De ahí el afán de quienes intentan desconocer la altura del héroe, con lo que, si algo revelan además de miseria política y moral, y conciencia de su propia frustración, es ignorancia, no una ignorancia cualquiera, sino voluntaria, que no se explica ni por deficiencias que pueda haber habido en la enseñanza de la historia. Ni siquiera se fijan en voces representativas del imperio, al cual de hecho ellos sirven al revolverse contra la nación cubana, que intentan tergiversar el pensamiento de Martí, apropiarse de él. Para eso lo citan dolosamente —como hizo, cuando era césar, el Barack Obama que en eso, y probablemente en otros asuntos, fue menos ignorante y torpe que ellos—, y necesitan parecer que no lo desconocen, y que lo respetan, y explícitamente no lo ofenden, aunque lo hagan con solo mencionarlo.

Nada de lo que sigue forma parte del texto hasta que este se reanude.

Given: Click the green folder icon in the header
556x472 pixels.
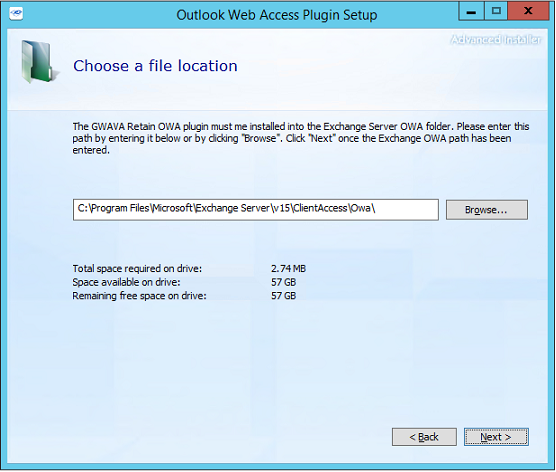Looking at the screenshot, I should (x=38, y=62).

Abiertamente ofenden a Martí quienes hoy son continuadores de aquellos que él impugnó en su discurso del 26 de noviembre de 1891: “Por supuesto que se nos echarán atrás los petimetres de la política, que olvidan cómo es necesario contar con lo que no se puede suprimir, —y que se pondrá a refunfuñar el patriotismo de polvos de arroz, so pretexto de que los pueblos, en el sudor de la creación, no dan siempre olor de clavellina”. Ese es el discurso conocido por el espíritu que lo recorre y se concentra en el lema final: “Con todos, y para el bien de todos”, aunque de punta a cabo revela la comprensión, por el propio Martí, de que no todos estaban dispuestos a ser parte de esa totalidad. También por esa luz sigue siendo el mentor de Cuba.
En todo eso pensaba el autor de estas notas a propósito de una de las películas concebidas para ser presentada este año en la Muestra Joven que desde 2001 auspicia el Instituto Cubano del Arte e Industria Cinematográficos (ICAIC). La productora del filme, quien no pertenece al ICAIC, ha difundido en Facebook palabras suyas y un diálogo de la película, que muestran un desfachatado irrespeto a Martí.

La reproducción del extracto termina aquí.